Madame la présidente, vous nous avez perdus !
Vous avez perdu les salariés, à force d’empiler les projets, tous périmètres confondus. Des projets qui tantôt se chevauchent, tantôt se suivent, à un rythme effréné. Qui, aussi, sont abandonnés, mais dont les dégâts et les cicatrices profondes restent et marquent durablement.
Nos parcours professionnels ne sont pas linéaires, nous l’avons compris depuis longtemps. Mais quand tout est remis en cause en même temps, quand rien n’est stable dans l’environnement professionnel, alors on démotive les salariés, pire, on les met en danger.
L’entreprise agile, le « work in progress » que vous avez vanté lors de vos 1ers CSE Centraux – nous nous en souvenons ! -, les lignes hiérarchiques plus plates, les process allégés… Tout cela aurait pu séduire. Mais rapidement, nous nous rendons compte que cette transformation de l’entreprise est douloureuse, et que les salariés sont les 1ers à en faire les frais.
Quand l’entreprise tente un Salto et se ramasse… On se souviendra surtout du coût qui reste porté par les salariés. A vouloir tout faire en même temps, on fait mal et ça nous coûte cher.
France Ô, disparue, remplacée par une plateforme que personne ne connait ; les salariés de Malakoff laissés en déshérence, sans projet – si ce n’est la vente du bâtiment de la rue Danton. Et les stations ultra-marines ? On y teste parfois des pratiques professionnelles peu orthodoxes, c’est la valse permanente des directions et encadrements, dans les rédactions une réorganisation chasse l’autre…
La régionalisation du réseau F3 ? On est loin du compte, et seul le projet Tempo/ICI à moyens constants et au prix de la disparition des éditions nationales de la 3 figure à l’agenda.
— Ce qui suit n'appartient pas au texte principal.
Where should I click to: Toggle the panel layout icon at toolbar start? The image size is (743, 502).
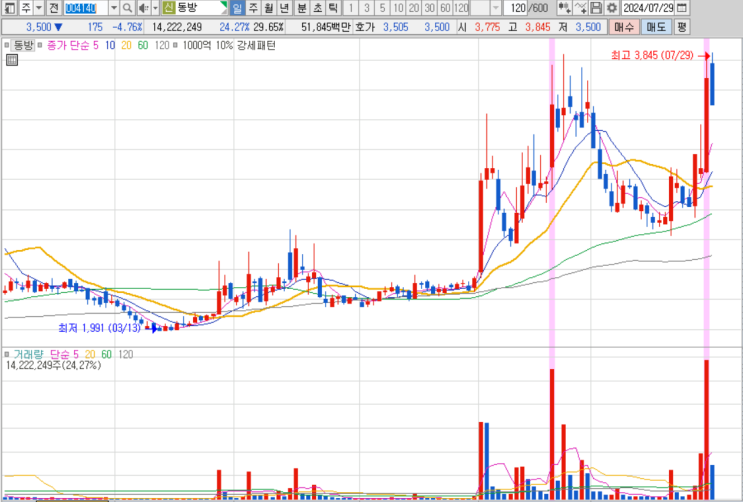(10, 8)
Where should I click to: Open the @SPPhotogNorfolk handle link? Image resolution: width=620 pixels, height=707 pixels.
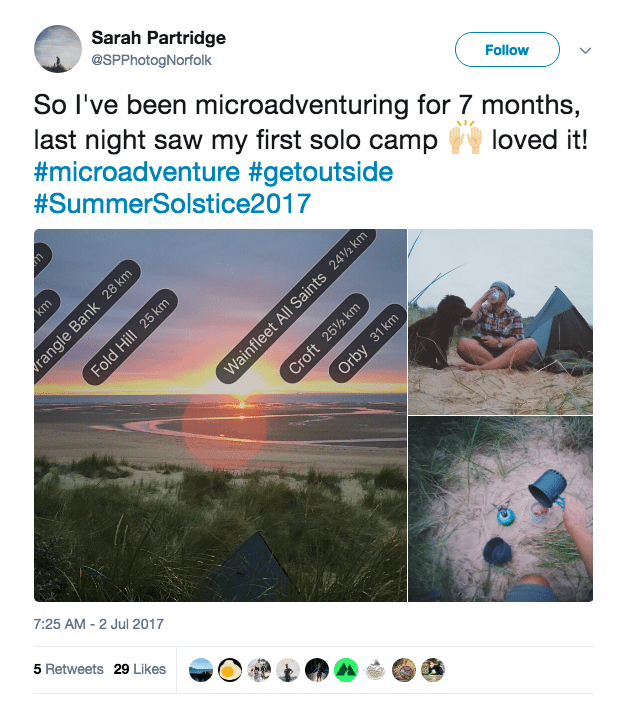[151, 60]
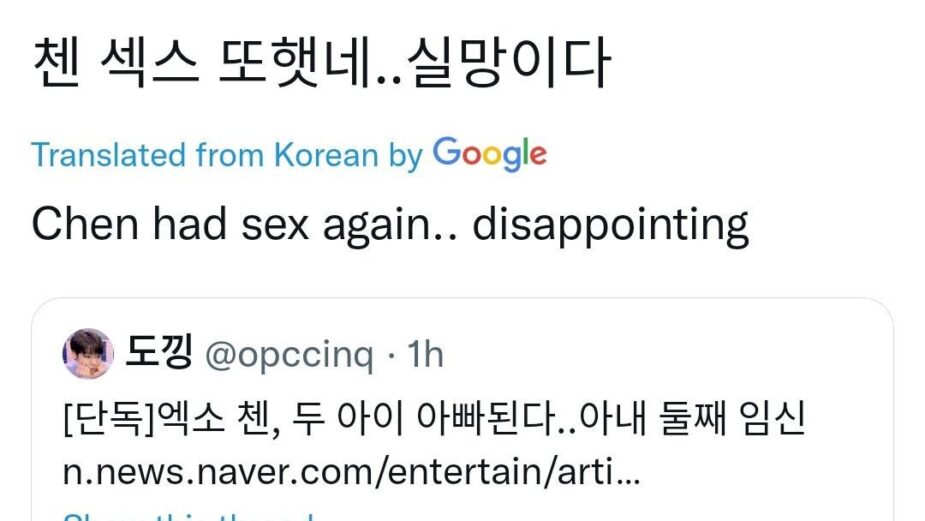Click the first word "첸" of the tweet
925x521 pixels.
57,65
La Fabrique ? La Cfdt le dénonce depuis la restructuration de la filière production de la 3, l’objectif réel est bien de lui couper les jambes, pour qu’un jour, la production soit sous traitée totalement à FTV Studio et aux prestataires externes.
L’info nationale ? C’est France Info qui compte, pour vous, maintenant. Une info de flux, du direct, des « experts » à la chaine que personne ne connait, mais on est « en live », on est en boucle. Pendant ce temps, les éditions de 13H et de 20H de France 2 nous racontent les marchés de Provence et relayent la parole de quidam dans des micros-trottoirs… Et les éditions nationales de France 3 sont condamnées sans autres explications.
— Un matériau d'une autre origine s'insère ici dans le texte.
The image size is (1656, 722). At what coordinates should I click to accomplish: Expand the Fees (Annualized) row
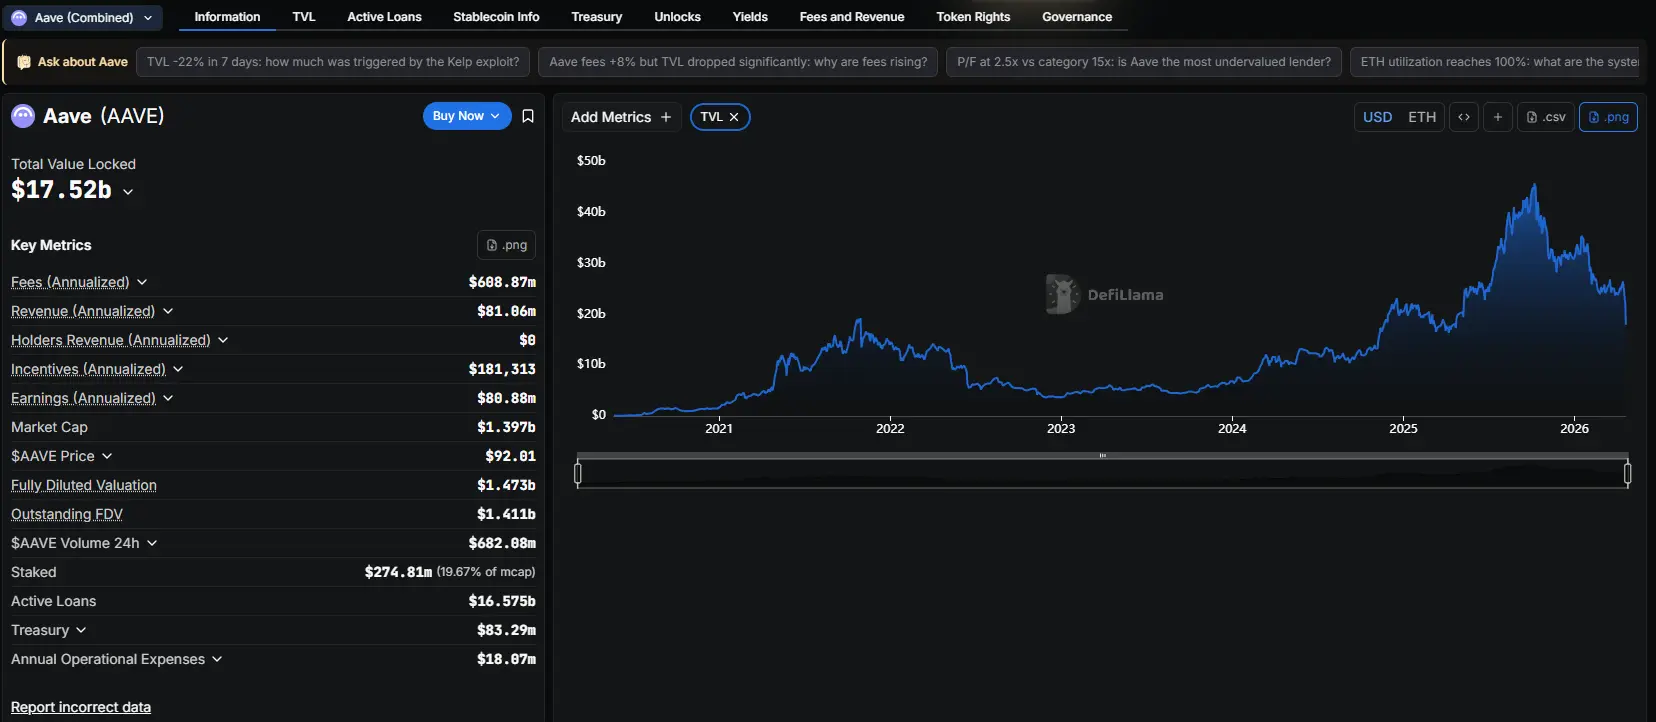142,283
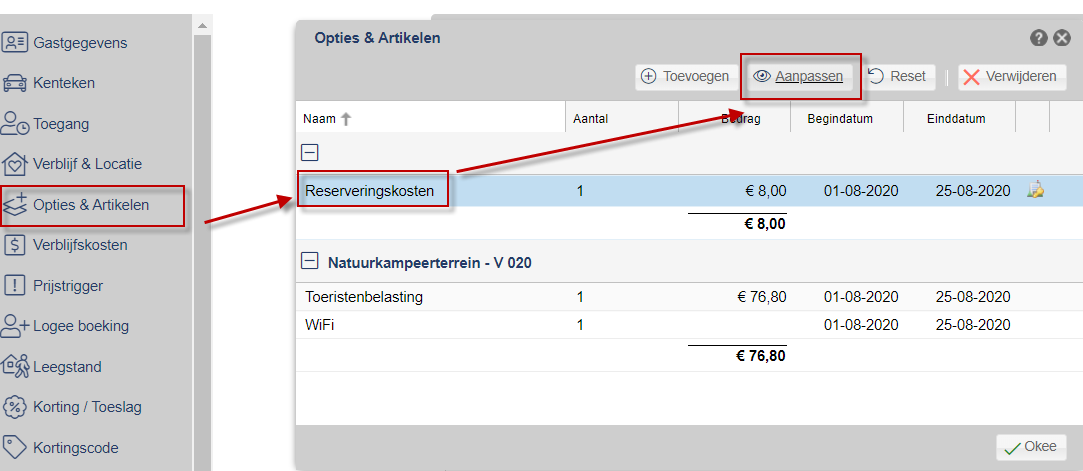The height and width of the screenshot is (471, 1083).
Task: Open the Leegstand sidebar item
Action: (67, 367)
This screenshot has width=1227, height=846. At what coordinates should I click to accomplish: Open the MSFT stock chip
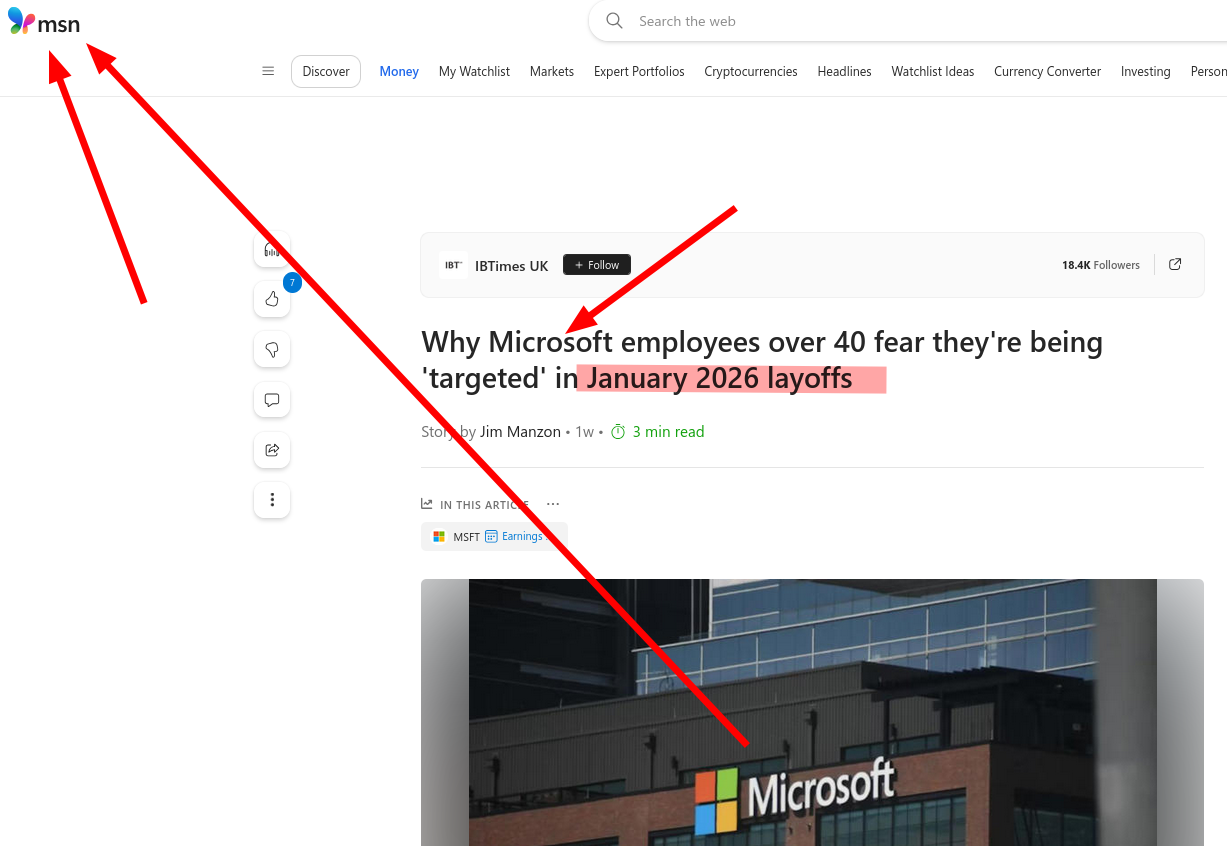[457, 537]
Vous avez perdu un peu tout le monde.
Nous sentons bien que nos encadrements, de plus en plus souvent, font le gros dos à l’annonce d’un projet. On y va, mais à reculons, on croise les doigts, peut être que cela ne se fera pas. Ou, si ça se fait, on trouvera bien comment contourner les consignes.
Parce que les moyens sont limités, parce qu’imposer à un salarié travailler dorénavant de 10H à 20H30 avec des temps de pause fantaisistes et variables, pour un résultat « antenne » pas meilleur que ce qui était diffusé auparavant… C’est compliqué.
Parce qu’expliquer à un salarié, qui a choisi de travailler pour France Télévisions, qui est en milieu voire en fin de carrière, qu’une fois de plus, il devra être « agile », mais qu’on ne peut pas lui dire pour quoi faire et comment il y arrivera, c’est difficile.
Parce que mettre en œuvre des projets techniques, éditoriaux, organisationnels, immobiliers, sans avoir une vision d’ensemble, c’est parfois acrobatique.
La Cfdt réclame une information juste et de bonne foi sur tous les projets de l’entreprise. Et cela suppose que la raison d’être des projets soit discutée et expliquée, que les liens entre tous les projets soient expliqués, et que les impacts des uns sur les autres soient mesurés. Alors « mettez sur pause », pour regagner la confiance des salariés qui sont la richesse de cette entreprise.